FRAGMENTO DEL TEXTO:
-.-.-
Tanto el hombre como la mujer evitarían el confinamiento en pequeñas habitaciones y la sordidez, asistiendo a grandes salas públicas, que podrían ser tan espléndidas arquitectónicamente como los paraninfos de las, universidades. La belleza y el espacio no tienen por qué continuar siendo prerrogativa de los ricos. Se pondría fin a la irritación que ocasiona el hacinamiento, y que tan a menudo hace imposible la vida de familia.

Y todo esto sería la consecuencia de una reforma arquitectónica.

Robert Owen, hace más de cien años, fue grandemente ridiculizado por sus «paralelogramos cooperativos», que eran un intento de asegurar a los asalariados las ventajas de la vida en comunidad. Aunque la propuesta haya sido prematura en aquellos tiempos de agobiante pobreza, en muchos aspectos se acerca a lo que hoy resulta practicable y deseable. Él mismo llegó a establecer, en New Lanark, una guardería sobre principios muy sabios. Pero las especiales condiciones de New Lanark lo condujeron erróneamente a considerar sus «paralelogramos» como unidades productoras, no simplemente como lugares de residencia. El industrialismo tendió, desde el principio, a cargar excesivamente el acento sobre la producción y demasiado poco sobre el consumo y la vida diaria; ello ha sido el resultado de la prioridad otorgada a los beneficios, que se asocian únicamente con la producción. La consecuencia es que la fábrica se ha hecho científica y ha llevado hasta el final la división del trabajo, mientras que el hogar ha permanecido acientífico y todavía acumula las más diversas labores sobre las espaldas de la sobrecargada madre. Es un resultado lógico del predominio del beneficio como meta, el que los más azarosos, desorganizados y por completo insatisfactorios aspectos de la actividad humana sean aquellos de los que no se espera ningún beneficio pecuniario.
-.-.-
DATOS PROPORCIONADOS:
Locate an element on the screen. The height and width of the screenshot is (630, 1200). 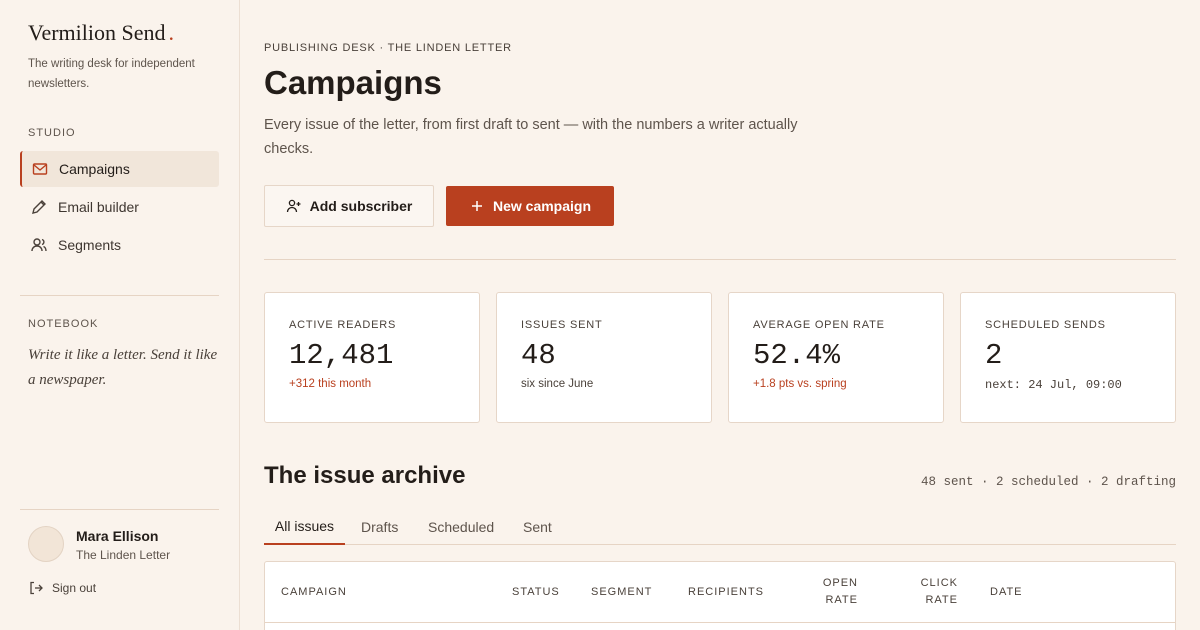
-.-.-
ACTIVIDAD: Reproduce literalmente el tramo del fragmento sobre la reforma arquitectónica que va desde "Tanto el hombre" hasta "vida de familia.". Los datos proceden de otra fuente.

EJERCICIO RESUELTO:
Tanto el hombre como la mujer evitarían el confinamiento en pequeñas habitaciones y la sordidez, asistiendo a grandes salas públicas, que podrían ser tan espléndidas arquitectónicamente como los paraninfos de las, universidades. La belleza y el espacio no tienen por qué continuar siendo prerrogativa de los ricos. Se pondría fin a la irritación que ocasiona el hacinamiento, y que tan a menudo hace imposible la vida de familia.